Prevention (for patients with persistent risk for AAT)
  • Normal heart:

    • 1.

      β-adrenergic blocker.

    • 2.

      Catheter ablation.

    • 3.

      Drug therapy (preferred: class IC; alternate: class III, IA).

  • SHD, normal or near-normal LVEF (> 40%):

    • 1.

      β-adrenergic blocker.

    • 2.

      Catheter ablation or drug therapy (preferred: sotalol; alternate: dofetilide, amiodarone, class IA).

    • 3.

      Catheter ablation.

  • SHD, poor LVEF (< 40%):

    • 1.

      Catheter ablation or drug therapy (dofetilide, amiodarone).

    • 2.

      Catheter ablation. Avoid class IC drugs due to their proarrhythmic potential.

  • Tachy-brady syndrome: Catheter ablation or antiarrhythmic drug; pacemaker implantation if needed for symptomatic bradycardia or to facilitate use of antiarrhythmic drugs.

  • Catheter ablation of the atrial focus or foci is successful in 50% to 70% of AATs, which often originate in the crista terminalis, near the SA or AV nodes, or near the pulmonary veins; it is the preferred treatment. If unsuccessful and tachycardia-induced cardiomyopathy is present, consider catheter ablation of the AV junction and then placement of a mode-switching dual chamber pacemaker.

MI
  • First line: β-adrenergic blocker if tolerated.

  • Second line: Sotalol or amiodarone.

  • If recurrent episodes, treat for several months as described for chronic prevention (above).

Preoperative/postoperative
  • Stable: Ventricular rate control (see Acute therapy, stable, above).

  • Unstable: Achieve sinus rhythm (see Acute therapy, unstable, above).

  • Transient postoperative: β-adrenergic blocker.

AAT, Automatic AT; AV, atrioventricular; CAD, coronary artery disease; CHF, congestive heart failure; DCC, direct current cardioversion; IV, intravenous; LV, left ventricle; LVEF, left ventricular ejection fraction; MI, myocardial infarction; PVCs, premature ventricular contraction; SA, sinoatrial; SHD , structural heart disease; VF, ventricular fibrillation.

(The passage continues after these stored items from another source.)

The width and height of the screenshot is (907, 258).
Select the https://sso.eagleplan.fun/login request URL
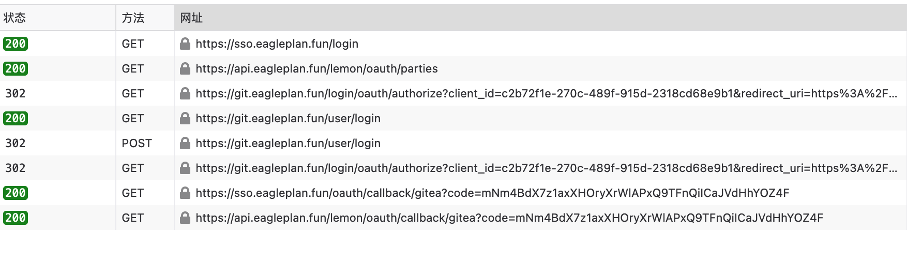pos(277,44)
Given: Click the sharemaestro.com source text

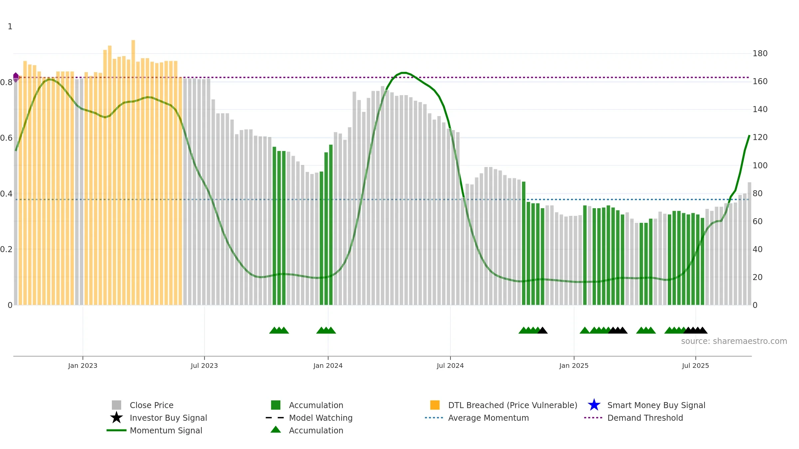Looking at the screenshot, I should (x=734, y=341).
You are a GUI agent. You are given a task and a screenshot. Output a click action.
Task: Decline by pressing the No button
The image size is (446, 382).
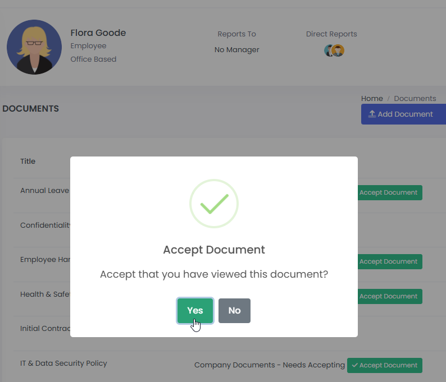pos(234,310)
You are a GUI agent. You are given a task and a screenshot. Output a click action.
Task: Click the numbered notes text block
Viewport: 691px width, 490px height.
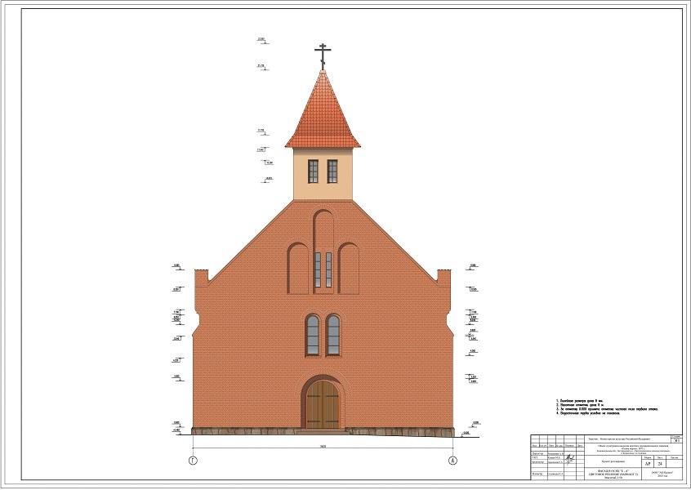click(606, 408)
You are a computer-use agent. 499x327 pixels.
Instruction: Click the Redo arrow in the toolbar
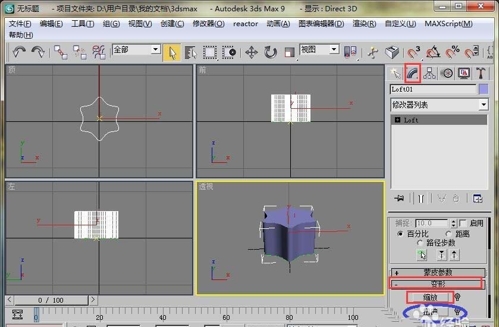[37, 52]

Atrial Reentrant Tachycardia

Description

ART ( Fig. 5.3 ) is an SVT that can be due to macroreentry (using large portions of the left or right atria) or microreentry. Macroreentrant ATs tend to occur around areas of scarring, including incisional scars from prior cardiac surgery, corrected congenital heart disease (“incisional or scar-related ART”), or trauma. ART causes 5% to 10% of SVTs. ART can be distinguished from AFL by discrete (nonsinus) P waves (which may be buried in the QRS complexes or T waves) and by their slower rate (170 to 220 bpm), but can be considered a slow atrial flutter. It can be distinguished from sinus tachycardia by its abrupt onset, persistence, and nonsinus P-wave morphology. Adenosine terminates ART in only approximately 15% of cases but can be used for diagnostic purposes because it causes transient AV block, uncovering the underlying P-wave rate and morphology. ART can be difficult to distinguish from AAT; an EP study may be needed.

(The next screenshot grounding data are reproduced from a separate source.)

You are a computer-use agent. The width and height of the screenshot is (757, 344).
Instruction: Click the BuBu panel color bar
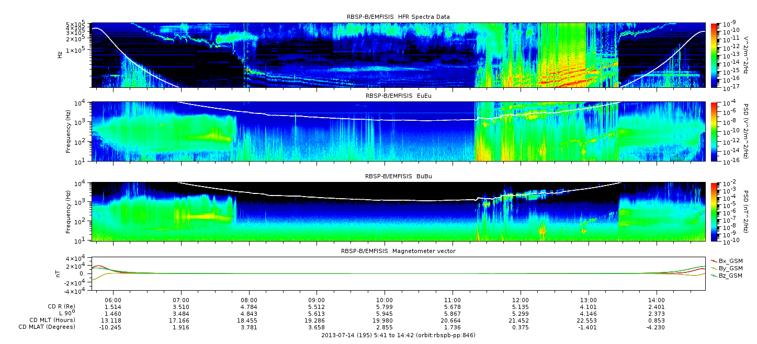point(714,212)
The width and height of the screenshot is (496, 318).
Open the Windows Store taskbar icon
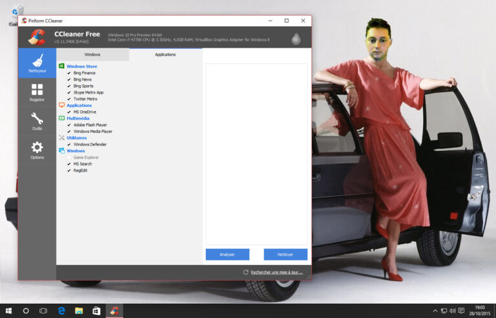pos(96,310)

Figure 5.3, Macroreentrant atrial tachycardia.

Associated Conditions

ART is generally associated with structural heart disease. If ART is persistent, it can cause tachycardia-mediated cardiomyopathy or hemodynamic deterioration.

Clinical Symptoms and Presentation

Symptoms are similar to other SVTs but are also dependent on underlying heart disease.